Los ciudadanos estadounidenses decidirán en las elecciones del próximo martes sobre su futuro presidente, sobre la totalidad de la Cámara de Representantes con sus 435 escaños y sobre un tercio del Senado compuesto por 100 senadores (dos por Estado). Los impuestos sobre las personas físicas y las empresas, las relaciones exteriores, principalmente con China, el sistema sanitario y el gasto público en plena pandemia de la Covid 19 han sido los ejes del debate entre el presidente republicano Donald Trump y el demócrata Joe Biden.
El nuevo inquilino de la Casa Blanca tendrá, en gran medida, las manos atadas porque debe atender al principal desafío: el desplome de la economía –con una caída del PIB del 9,5% en el segundo trimestre–, con una tasa de paro del 7,9% y un gasto público desbordado, y a la espera de una vacuna que dé un vuelco a la crítica situación. Por ello, a la hora de valorar cómo influiría el resultado electoral en las Bolsas, la renta fija o el dólar, los gestores anteponen la salida de la crisis de la Covid-19 a las decisiones de los candidatos demócrata o republicano.

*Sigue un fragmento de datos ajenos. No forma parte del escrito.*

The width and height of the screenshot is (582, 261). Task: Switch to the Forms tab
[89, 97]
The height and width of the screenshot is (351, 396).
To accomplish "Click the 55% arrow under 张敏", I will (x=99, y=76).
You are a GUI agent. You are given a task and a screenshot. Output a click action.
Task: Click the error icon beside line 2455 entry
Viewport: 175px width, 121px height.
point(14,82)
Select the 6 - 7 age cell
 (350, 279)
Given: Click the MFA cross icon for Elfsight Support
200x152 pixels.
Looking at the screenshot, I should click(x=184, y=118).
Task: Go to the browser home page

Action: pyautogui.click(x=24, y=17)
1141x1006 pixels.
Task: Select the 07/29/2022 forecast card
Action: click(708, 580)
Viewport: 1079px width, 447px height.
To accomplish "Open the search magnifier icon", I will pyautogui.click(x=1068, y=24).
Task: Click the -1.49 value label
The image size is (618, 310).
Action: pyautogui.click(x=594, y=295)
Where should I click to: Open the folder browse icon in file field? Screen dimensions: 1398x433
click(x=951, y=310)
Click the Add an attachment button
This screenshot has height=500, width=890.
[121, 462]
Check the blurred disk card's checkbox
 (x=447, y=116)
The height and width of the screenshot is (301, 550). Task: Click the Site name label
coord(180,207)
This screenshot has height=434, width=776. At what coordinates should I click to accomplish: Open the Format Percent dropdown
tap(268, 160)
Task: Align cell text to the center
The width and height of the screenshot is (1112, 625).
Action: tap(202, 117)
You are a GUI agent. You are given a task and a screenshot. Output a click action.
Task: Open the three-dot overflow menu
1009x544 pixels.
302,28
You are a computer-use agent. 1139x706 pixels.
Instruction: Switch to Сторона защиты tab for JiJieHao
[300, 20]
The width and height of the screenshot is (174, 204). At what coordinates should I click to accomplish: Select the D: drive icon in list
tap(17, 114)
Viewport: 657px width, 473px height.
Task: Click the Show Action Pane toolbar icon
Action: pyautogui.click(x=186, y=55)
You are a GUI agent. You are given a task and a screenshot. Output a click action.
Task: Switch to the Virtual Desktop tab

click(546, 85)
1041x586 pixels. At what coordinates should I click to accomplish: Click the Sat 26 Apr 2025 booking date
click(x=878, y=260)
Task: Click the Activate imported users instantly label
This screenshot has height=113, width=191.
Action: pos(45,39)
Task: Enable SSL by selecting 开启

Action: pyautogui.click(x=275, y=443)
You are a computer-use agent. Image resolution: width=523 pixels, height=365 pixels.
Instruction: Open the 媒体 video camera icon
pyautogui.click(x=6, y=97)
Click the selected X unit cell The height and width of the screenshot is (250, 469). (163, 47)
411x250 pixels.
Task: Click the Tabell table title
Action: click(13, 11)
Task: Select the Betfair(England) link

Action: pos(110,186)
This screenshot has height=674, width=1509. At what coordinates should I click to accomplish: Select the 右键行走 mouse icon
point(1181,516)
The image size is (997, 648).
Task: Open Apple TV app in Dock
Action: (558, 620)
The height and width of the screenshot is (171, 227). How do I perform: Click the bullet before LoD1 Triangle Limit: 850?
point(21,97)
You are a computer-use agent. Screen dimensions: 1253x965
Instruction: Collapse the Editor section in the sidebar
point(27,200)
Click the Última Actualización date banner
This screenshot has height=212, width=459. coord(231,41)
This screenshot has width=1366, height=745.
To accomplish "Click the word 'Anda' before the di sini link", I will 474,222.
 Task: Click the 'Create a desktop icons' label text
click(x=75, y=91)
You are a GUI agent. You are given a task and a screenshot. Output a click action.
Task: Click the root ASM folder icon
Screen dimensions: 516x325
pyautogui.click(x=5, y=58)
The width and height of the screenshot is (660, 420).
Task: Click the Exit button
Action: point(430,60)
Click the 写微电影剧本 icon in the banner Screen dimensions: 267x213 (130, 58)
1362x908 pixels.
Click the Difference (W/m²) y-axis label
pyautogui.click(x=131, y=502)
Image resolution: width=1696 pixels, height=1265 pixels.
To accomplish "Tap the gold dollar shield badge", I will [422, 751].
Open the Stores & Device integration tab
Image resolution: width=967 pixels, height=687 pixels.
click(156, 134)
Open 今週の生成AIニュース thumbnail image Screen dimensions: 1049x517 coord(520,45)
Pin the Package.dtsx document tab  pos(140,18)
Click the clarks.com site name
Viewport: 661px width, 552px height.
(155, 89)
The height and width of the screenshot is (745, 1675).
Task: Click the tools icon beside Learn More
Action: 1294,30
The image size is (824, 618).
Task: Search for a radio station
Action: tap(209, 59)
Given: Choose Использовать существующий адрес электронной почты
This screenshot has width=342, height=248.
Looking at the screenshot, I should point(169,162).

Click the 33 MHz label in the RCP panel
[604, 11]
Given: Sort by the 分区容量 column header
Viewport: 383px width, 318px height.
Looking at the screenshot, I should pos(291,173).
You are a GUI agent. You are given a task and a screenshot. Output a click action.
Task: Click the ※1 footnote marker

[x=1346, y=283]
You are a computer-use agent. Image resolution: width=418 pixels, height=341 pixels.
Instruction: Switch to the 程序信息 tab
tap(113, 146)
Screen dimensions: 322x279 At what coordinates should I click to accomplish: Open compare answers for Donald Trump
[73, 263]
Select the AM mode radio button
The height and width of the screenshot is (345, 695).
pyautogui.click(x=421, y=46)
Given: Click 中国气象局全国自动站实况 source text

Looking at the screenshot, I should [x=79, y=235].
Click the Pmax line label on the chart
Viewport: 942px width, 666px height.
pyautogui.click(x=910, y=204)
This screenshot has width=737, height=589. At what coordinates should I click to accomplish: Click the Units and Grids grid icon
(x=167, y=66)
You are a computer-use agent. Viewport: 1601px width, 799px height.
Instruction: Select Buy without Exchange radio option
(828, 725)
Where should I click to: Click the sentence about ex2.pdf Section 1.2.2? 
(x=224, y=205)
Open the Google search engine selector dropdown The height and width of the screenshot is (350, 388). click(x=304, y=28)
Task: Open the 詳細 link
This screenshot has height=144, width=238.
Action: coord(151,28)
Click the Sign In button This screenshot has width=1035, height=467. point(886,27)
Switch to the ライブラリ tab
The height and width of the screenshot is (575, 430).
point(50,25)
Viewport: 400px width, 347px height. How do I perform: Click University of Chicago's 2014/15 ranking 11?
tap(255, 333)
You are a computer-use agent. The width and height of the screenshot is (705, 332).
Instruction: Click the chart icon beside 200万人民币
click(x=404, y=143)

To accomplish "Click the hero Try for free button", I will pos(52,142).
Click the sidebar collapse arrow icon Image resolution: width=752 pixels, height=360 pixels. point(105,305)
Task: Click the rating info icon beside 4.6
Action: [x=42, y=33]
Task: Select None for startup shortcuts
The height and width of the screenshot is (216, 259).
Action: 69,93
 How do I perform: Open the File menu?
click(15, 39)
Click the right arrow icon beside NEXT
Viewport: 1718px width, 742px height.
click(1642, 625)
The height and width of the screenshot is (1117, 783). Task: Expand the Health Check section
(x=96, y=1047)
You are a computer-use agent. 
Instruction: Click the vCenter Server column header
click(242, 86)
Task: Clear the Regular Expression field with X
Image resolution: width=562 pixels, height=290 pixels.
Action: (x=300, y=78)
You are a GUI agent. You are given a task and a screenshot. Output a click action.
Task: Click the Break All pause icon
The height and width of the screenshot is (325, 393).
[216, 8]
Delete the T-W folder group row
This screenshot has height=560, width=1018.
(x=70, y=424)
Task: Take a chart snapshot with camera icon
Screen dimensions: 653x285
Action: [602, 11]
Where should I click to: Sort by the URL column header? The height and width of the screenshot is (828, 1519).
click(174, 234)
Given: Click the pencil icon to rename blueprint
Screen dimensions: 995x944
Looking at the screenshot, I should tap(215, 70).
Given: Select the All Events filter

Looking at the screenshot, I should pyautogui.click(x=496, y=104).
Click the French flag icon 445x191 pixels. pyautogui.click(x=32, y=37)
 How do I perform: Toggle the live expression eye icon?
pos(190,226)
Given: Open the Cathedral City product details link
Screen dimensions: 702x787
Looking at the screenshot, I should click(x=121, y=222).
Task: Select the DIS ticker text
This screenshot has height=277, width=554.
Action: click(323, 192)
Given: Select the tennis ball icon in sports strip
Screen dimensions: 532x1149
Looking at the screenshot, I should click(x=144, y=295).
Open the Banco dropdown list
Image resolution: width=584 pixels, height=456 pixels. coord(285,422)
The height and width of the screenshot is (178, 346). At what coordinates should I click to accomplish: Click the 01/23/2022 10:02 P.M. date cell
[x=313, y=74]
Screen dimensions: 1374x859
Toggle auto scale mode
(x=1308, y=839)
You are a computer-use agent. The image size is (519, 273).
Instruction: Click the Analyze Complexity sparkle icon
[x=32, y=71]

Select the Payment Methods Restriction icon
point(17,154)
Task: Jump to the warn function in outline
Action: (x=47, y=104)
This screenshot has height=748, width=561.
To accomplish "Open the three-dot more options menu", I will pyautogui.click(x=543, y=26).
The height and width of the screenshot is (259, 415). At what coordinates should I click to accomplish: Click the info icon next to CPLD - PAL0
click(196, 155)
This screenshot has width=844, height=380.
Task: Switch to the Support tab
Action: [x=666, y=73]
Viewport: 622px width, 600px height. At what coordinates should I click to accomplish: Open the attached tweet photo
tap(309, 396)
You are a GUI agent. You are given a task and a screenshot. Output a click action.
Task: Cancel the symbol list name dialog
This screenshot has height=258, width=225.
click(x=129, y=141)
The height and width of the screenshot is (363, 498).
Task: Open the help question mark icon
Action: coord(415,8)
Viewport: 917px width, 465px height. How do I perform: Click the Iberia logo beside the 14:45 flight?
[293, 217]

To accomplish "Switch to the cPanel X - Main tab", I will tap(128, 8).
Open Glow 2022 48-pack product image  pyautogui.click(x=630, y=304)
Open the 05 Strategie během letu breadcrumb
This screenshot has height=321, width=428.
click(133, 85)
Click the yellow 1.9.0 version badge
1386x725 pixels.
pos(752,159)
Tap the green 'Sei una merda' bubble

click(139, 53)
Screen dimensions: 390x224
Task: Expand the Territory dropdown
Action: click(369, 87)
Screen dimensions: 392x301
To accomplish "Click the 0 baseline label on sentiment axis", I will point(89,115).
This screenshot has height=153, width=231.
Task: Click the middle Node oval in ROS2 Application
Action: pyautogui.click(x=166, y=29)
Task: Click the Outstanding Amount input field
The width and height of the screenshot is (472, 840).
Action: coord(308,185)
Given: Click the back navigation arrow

La negociación del paquete de estímulo fiscal, que no ha llegado a materializarse antes de las elecciones, ha sido seguida muy de cerca en el mercado y los inversores esperan nuevos estímulos del ganador de las elecciones. Pero más allá de la pandemia y los programas electorales, los inversores observan en las elecciones de EE UU un nuevo foco de inestabilidad en el caso de un resultado ajustado, que previsiblemente no se conocerá en la noche electoral por el efecto del voto por correo, y que quién sabe si acabará impugnado en los tribunales.
La incertidumbre de no saber quién sería el nuevo inquilino de la Casa Blanca durante semanas sí sería un foco de inquietud, aunque el mercado estadounidense también tiene sus propios mimbres para encarar ese nuevo frente.